The circuit works well using a V source and resistor to calibrate but when I connect the long, high capacitance cable the noise is terrible.

Can I bandwidth limit the op amp to say 1-2Hz using a large capacitance across Rf (1 Megohm) or am I having issues due to large cap (>10,000pF) at input ?

I'm not sure if the "noise" is from the coax acting as an antenna or some other op amp stability issue.

DC-TIA.jpg
 

Cf should increase OPAmp stability by adding a left half-plane zero to the open-loop gain.
What kind of noise you experienced? Mains hum?
 
Thank for the response..

Yes it's partially mains noise but also a lot of broadband.

In a TIA configuration is there a maximum Cf that may cause problems ? I'm ok with limiting in the .5-1Hz if this is possible.
 

UGBW is 3.5MHz for this OPAmp. Not so broadband.
I think there is no limit until you don't use such a big device that it will form an antenna.
Be sure your supply is well filtered, and there is no ground noise / ground loop with your measuring device.
 
" Not so broadband." - I guess your right, I'm usually working with precision DC so the noise was "broadband" in my world ;)

The device is battery powered and I have good bypassing on all op-amps and supplies. I will add enough C to limit to <1Hz and see what happens.

Thanks again
 

I think the reason is high capacity of the cable and noise propagation of ground loops.
Cable shiled should be driven by a capacitance neutralization circuit. There is a lot of instrumentation amps which use the trick.
 
Thank you for the response..

You may be correct about noise. The cable is fed high voltage at the center pin and the shield is fed directly to the TIA so I don't know how I would "neutralize" the capacitance in the current architecture.

Rolling off the amp really tamed a lot of the noise but may need more as I'm sensing in the 0-200nA range.

I'm also experiencing (possibly) some polarization effects in the dielectric. At higher voltages, when stable the meter is reading opposite the expected reading. I typically see this only when the voltage is reduced.
 

You can make Cf as large as you want. It only hurts bandwidth but for DC that's not a problem.

But you may also have a problem with RF rectification so I'd look at bulking up the passive input filtering. C in parallel with your diodes and a ferrite in series may also help.
 
Thanks.. I have .1uF (didn't make it on the schem) across now but ferrite is a great idea.

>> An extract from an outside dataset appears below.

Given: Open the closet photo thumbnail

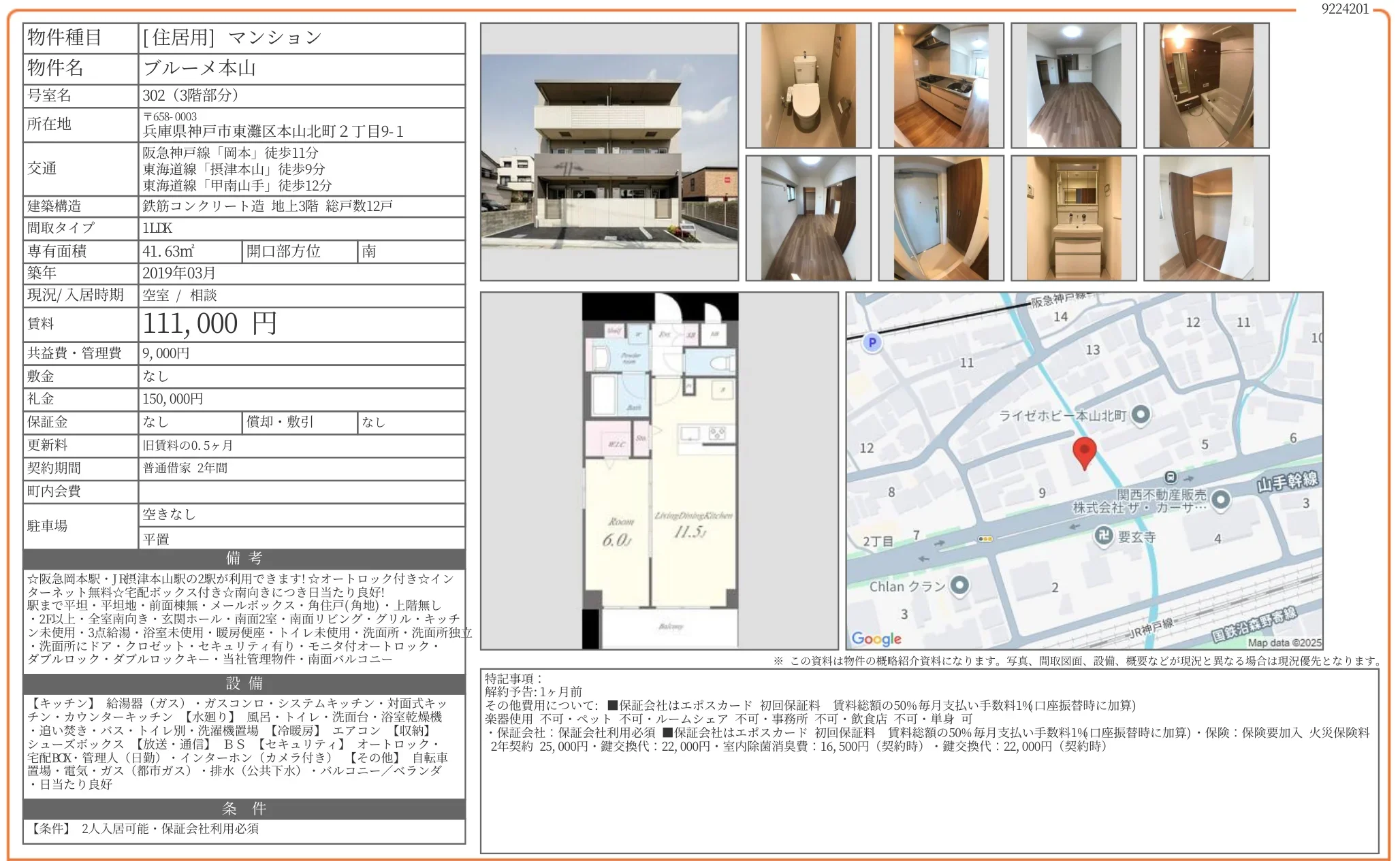Looking at the screenshot, I should pyautogui.click(x=1206, y=218).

Though if the diodes (actually diode connected 2N3904) are rectifying will higher capacitance cause a DC error ? I'll give it a try anyhow..

- - - Updated - - -

You were right on about the rectification asdf44. I removed the diodes and my linearity fell into spec.. Thanks a giga
 

Hi,

will higher capacitance cause a DC error ?
No.
Only the leakage of the capacitor may cause problems..
Use high quality polystyrene, if possible.

I removed the diodes and my linearity fell into spec..
* The diodes are for "protection" only, not for rectifying..
* use "low leakage" ones.
* they should have no influence on function, nor noise, nor linearity

If there is an influence, I expect a design mistake elsewhere.

I recommend to post a photo of your amplifier circuit, where we can see wiring, power supply connections, all GND connections.

Urgent design requirements:
* GND plane, inelligent star point type GND wiring
* properly HF decoupled supply for the OPAMP
* I recommend to supply the OPAMP from a battery, if you use any other supply you need a high quality one with low and low leakage/ low capacitance to mains
* properly decoupled and properly low pass filtered HV supply with f_cutoff_supply << f_cutoff_of_amplifier

Klaus
 

Hi,

Well I didn't think those diodes would be the problem but for precision DC in a noisy environment every PN junction is a possible source for rectification problems. So it's possible.
But the voltage across the diods should be only a couple of millivolts.

Klaus
 

In general input capacitance for TIA is a source of both instability and noises (in 1st approximation noise is linear with input cap).
I would suggest to integrate signal more (by increase Cf) and check behavior by disconnecting line and emulate it by ceramic caps up to 10n, to eliminate antenna hypothesis.